Many people reach out for comfort foods after a bad and stressful day at work, when depression strikes (especially during certain seasons like fall and winter), or when suffering from low self-esteem and confidence issues. Fortunately, there are a few things one can do to avoid sabotaging one’s diet and good lifestyle habits.
Although it might sound silly to some of you, how many online blogs were the result of someone deciding to blog their thoughts in the public blogosphere? Whether you feel comfortable typing out your feelings or putting pen to paper, write down what is upsetting you and bothering you. Several studies indicate that the simple act of writing down what bothers you and seeing it put in word reduces a lot of the stress and pressure from those unwanted feelings.
2. Talk to others
Talk with someone who is close to you, whether it be your mom, dad, sibling, significant other, or best friend. Let them know what is bothering you. The simple act of disclosing hidden fears, worries, and sad feelings is enough to make you feel lighter and more hopeful.
3. Make a list
Take one minute everyday to write down a few things (the more the better) you are grateful for. It can be something good that happened the day before, or something you are always grateful for, like a supportive spouse, friend, or coworker.

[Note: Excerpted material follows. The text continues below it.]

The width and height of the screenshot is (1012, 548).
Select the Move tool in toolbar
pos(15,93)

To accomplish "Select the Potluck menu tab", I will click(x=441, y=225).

You’ve heard it before, but exercise can do wonders for your mood. Take baby steps if you have to. Even starting with five minutes of exercise a day can do amazing things for your state of mind.
5. Find inspiration
Here is a helpful website: BecauseICanDoIt.com. This terrific website seeks to motivate and help people move forward, avoid procrastination, and take control of their lives. It’s easy to find inspiration from motivational YouTube videos and the like.
6. Journal Version 2
Write down your upsetting feelings. And after you do, write down a few things, as if you are talking back to these feelings. Sometimes, irrationality overtakes rationality and stepping back, even for a little bit, can help you see where some of your negative thoughts are over the top and when they are hinting at something deeper. Here’s an example:
I had a horrible day at work because of Julie’s constant snide remarks about my work progress. Everybody likes what I do except for her. It ruined my whole day.

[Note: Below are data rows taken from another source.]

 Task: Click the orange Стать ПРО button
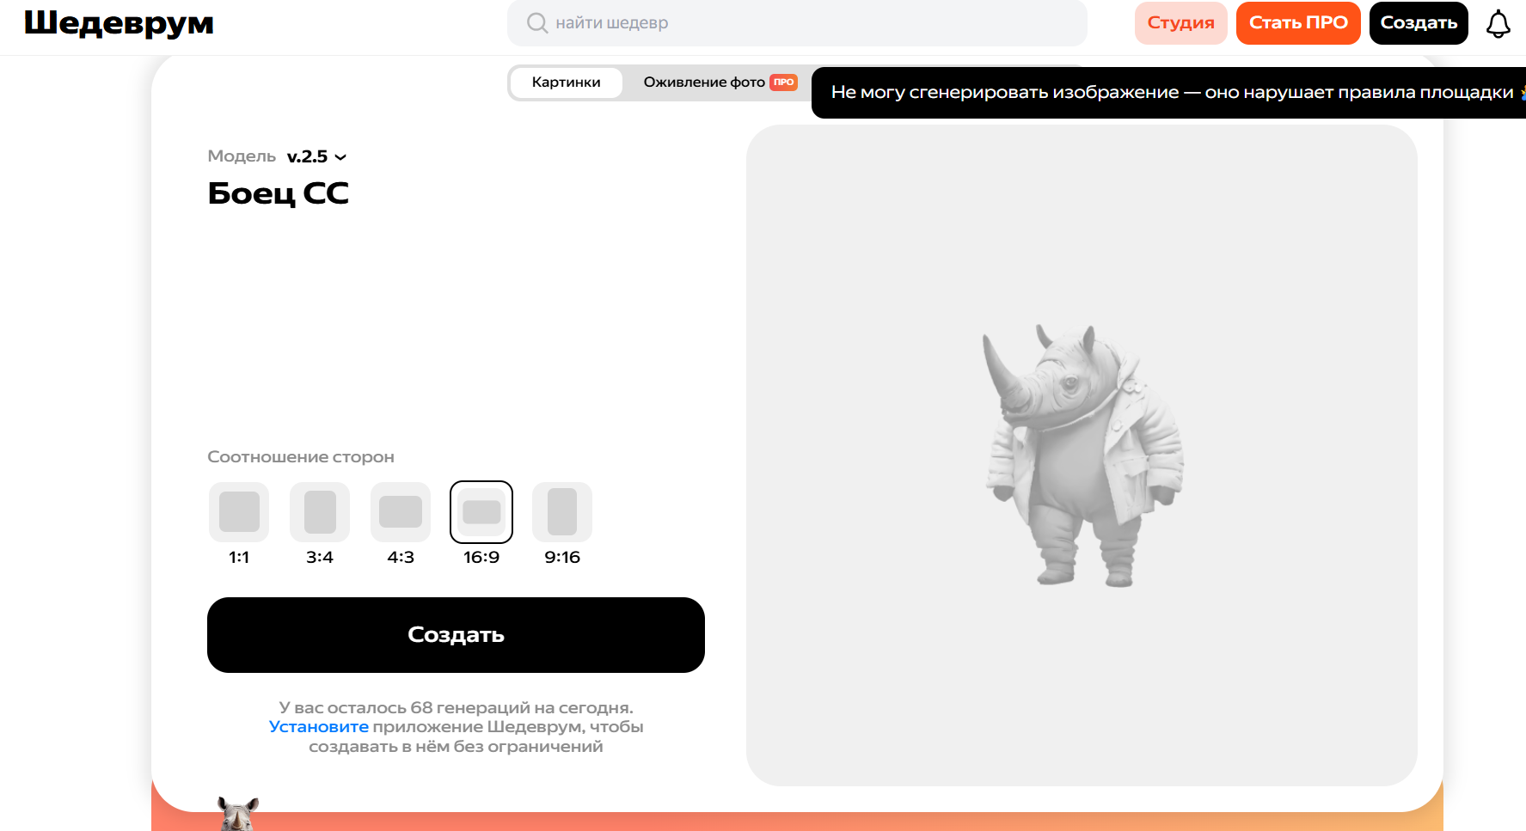1298,23
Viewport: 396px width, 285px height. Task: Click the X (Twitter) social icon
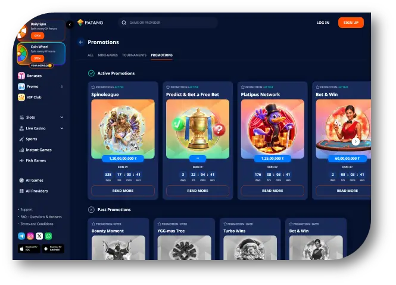(39, 236)
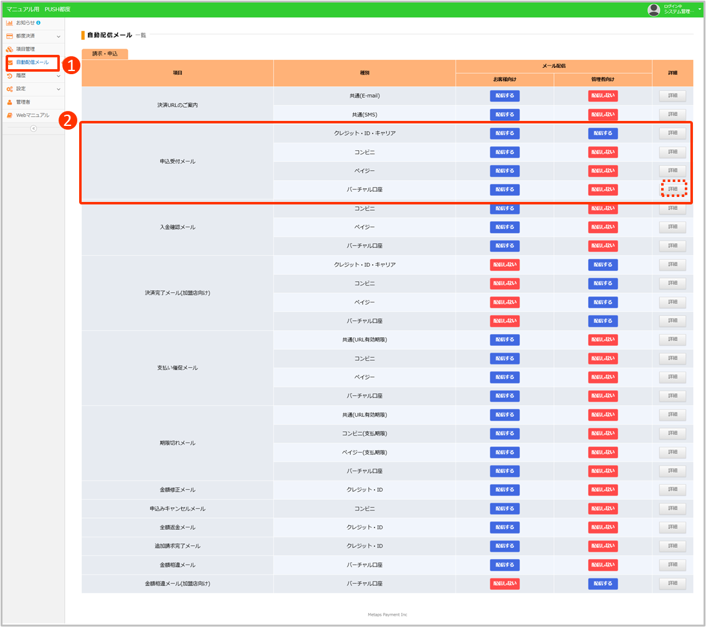Open 詳細 for 申込みキャンセルメール コンビニ row
This screenshot has height=627, width=706.
pos(673,509)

Who is she that she can easily control me? That’s what she wants! Tomorrow, I will see her snide remarks as a compliment to my dedication, incredible work-ethic, and desire to achieve, whereas she only moves forward in life when she can put down others and make them feel miserable.
If the above do not work, try the supplement SAMe. SAMe, or S-adenosyl-methionine, is produced from the amino acid methionine. In turn, SAMe helps produce important brain chemicals like dopamine and serotonin. Chemicals like these are necessary for proper brain function. When depression takes over, SAMe doesn’t get produced as much and neither do the other brain chemicals that rely on this important substance. Although best to discuss with your doctor and/or nutritionist, when you feel depressed, try taking 200 to 400 mg of SAMe two to four times a day.